Sur le désir du calife, j’envoyai un des grooms qui se tenaient au dehors, pour le chercher. Quelques minutes après Moustapha arriva.
«Où donc te tiens-tu toujours, que je ne t’ai pas aperçu depuis des semaines, gronda-t-il, as-tu donc oublié que je suis ton maître?»
«Je suis, avec ta permission, auprès d’Abd el Kadir et je l’aide dans ses travaux, dit Moustapha d’un air arrogant. Tu ne t’occupes pas de moi et tu m’as livré à moi-même.»

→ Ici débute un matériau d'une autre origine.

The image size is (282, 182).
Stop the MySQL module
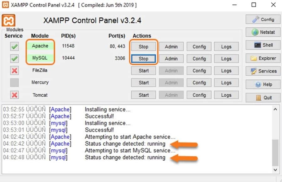click(x=143, y=59)
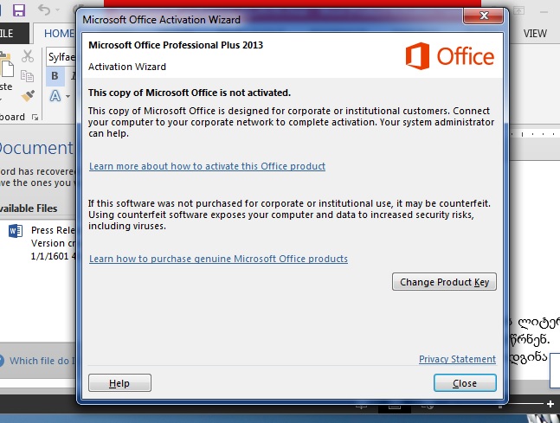The width and height of the screenshot is (560, 423).
Task: Open the Undo history dropdown arrow
Action: coord(57,10)
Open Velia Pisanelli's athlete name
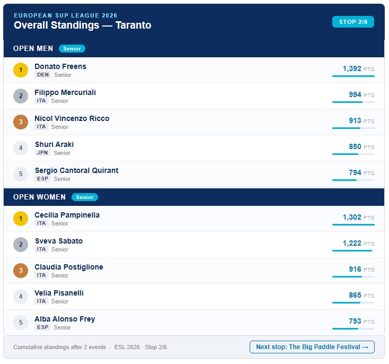The height and width of the screenshot is (364, 389). [59, 293]
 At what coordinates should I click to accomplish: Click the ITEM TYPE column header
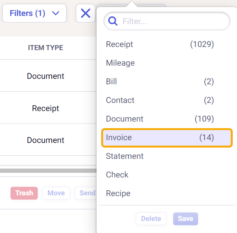point(46,48)
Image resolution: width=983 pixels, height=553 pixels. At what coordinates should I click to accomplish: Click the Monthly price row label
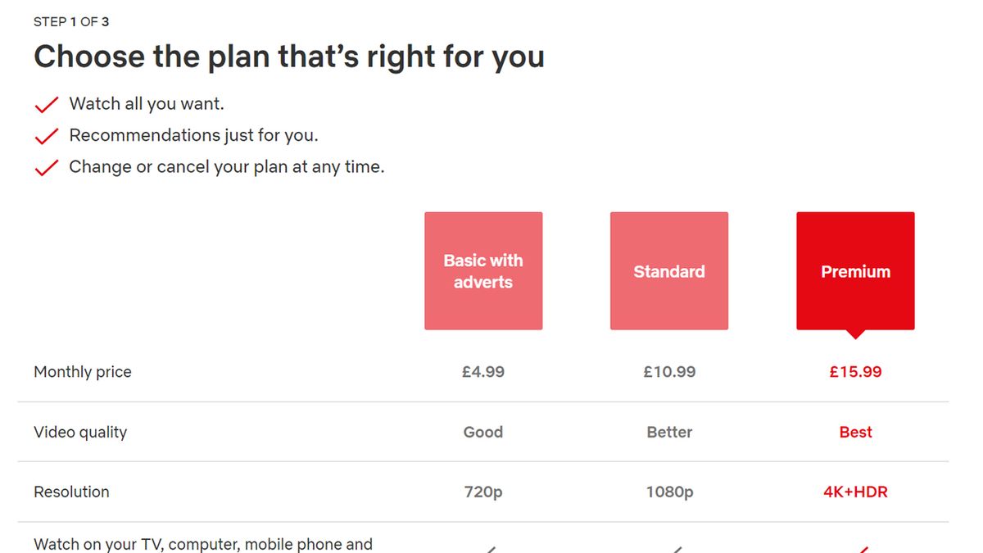[82, 371]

«Je m’occuperai de toi à l’avenir» dit le calife en colère. Il appela un moulazem: «Conduis Moustapha auprès du secrétaire Ben Nagi»: ordonna-t-il, et fais-le mettre aux fers!»
Kloss suivit son gardien sans répliquer un mot.
«Moustapha, continua le calife, est un mauvais homme et tu as suffisamment de serviteurs pour pouvoir facilement te passer de lui. Je l’ai pris auprès de moi et il m’a quitté sans motifs. Je lui ai ordonné de servir mon frère Yacoub, il s’est plaint de lui et l’a quitté. Maintenant qu’il est auprès de toi, croit-il pouvoir ne plus s’occuper de nous.»
«Pardonne-lui, car qui pardonne est miséricordieux! Ordonne-lui de rester auprès de ton frère, peut-être deviendra-t-il meilleur?»